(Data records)

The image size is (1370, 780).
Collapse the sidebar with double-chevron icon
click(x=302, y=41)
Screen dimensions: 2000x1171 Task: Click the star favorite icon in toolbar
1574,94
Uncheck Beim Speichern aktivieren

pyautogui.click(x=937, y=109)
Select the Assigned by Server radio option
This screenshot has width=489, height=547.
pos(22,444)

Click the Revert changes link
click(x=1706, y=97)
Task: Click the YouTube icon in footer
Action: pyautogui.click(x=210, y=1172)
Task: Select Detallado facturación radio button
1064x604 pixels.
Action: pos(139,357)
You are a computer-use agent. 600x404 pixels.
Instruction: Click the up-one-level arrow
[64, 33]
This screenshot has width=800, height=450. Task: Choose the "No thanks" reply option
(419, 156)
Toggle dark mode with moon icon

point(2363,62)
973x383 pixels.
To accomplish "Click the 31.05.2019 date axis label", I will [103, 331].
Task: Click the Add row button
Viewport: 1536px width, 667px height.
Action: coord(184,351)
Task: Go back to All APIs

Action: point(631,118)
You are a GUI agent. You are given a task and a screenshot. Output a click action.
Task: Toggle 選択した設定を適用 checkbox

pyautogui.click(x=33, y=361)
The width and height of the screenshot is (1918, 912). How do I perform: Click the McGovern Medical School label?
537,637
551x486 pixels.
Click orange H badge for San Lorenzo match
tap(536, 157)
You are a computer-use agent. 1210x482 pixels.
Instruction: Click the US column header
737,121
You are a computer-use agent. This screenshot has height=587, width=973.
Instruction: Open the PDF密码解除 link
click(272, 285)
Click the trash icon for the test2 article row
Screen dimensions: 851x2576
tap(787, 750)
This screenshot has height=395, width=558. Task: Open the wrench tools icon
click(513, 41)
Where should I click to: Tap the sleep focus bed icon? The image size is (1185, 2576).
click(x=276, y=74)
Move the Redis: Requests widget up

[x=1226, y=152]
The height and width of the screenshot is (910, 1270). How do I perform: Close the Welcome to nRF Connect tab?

## PROBLEM TO WORK ON
Extract every line of the material above and reproduce each one verbatim, in its original order.

## EXERCISE SOLUTION
The image size is (1370, 780).
Collapse the sidebar with double-chevron icon
click(x=302, y=41)
Screen dimensions: 2000x1171 Task: Click the star favorite icon in toolbar
1574,94
Uncheck Beim Speichern aktivieren

pyautogui.click(x=937, y=109)
Select the Assigned by Server radio option
This screenshot has width=489, height=547.
pos(22,444)

Click the Revert changes link
click(x=1706, y=97)
Task: Click the YouTube icon in footer
Action: pyautogui.click(x=210, y=1172)
Task: Select Detallado facturación radio button
1064x604 pixels.
Action: pos(139,357)
You are a computer-use agent. 600x404 pixels.
Instruction: Click the up-one-level arrow
[64, 33]
This screenshot has width=800, height=450. Task: Choose the "No thanks" reply option
(419, 156)
Toggle dark mode with moon icon

point(2363,62)
973x383 pixels.
To accomplish "Click the 31.05.2019 date axis label", I will [103, 331].
Task: Click the Add row button
Viewport: 1536px width, 667px height.
Action: coord(184,351)
Task: Go back to All APIs

Action: point(631,118)
You are a GUI agent. You are given a task and a screenshot. Output a click action.
Task: Toggle 選択した設定を適用 checkbox

pyautogui.click(x=33, y=361)
The width and height of the screenshot is (1918, 912). How do I perform: Click the McGovern Medical School label?
537,637
551x486 pixels.
Click orange H badge for San Lorenzo match
tap(536, 157)
You are a computer-use agent. 1210x482 pixels.
Instruction: Click the US column header
737,121
You are a computer-use agent. This screenshot has height=587, width=973.
Instruction: Open the PDF密码解除 link
click(272, 285)
Click the trash icon for the test2 article row
Screen dimensions: 851x2576
tap(787, 750)
This screenshot has height=395, width=558. Task: Open the wrench tools icon
click(513, 41)
Where should I click to: Tap the sleep focus bed icon? The image size is (1185, 2576).
click(x=276, y=74)
Move the Redis: Requests widget up

[x=1226, y=152]
The height and width of the screenshot is (910, 1270). How do I perform: Close the Welcome to nRF Connect tab?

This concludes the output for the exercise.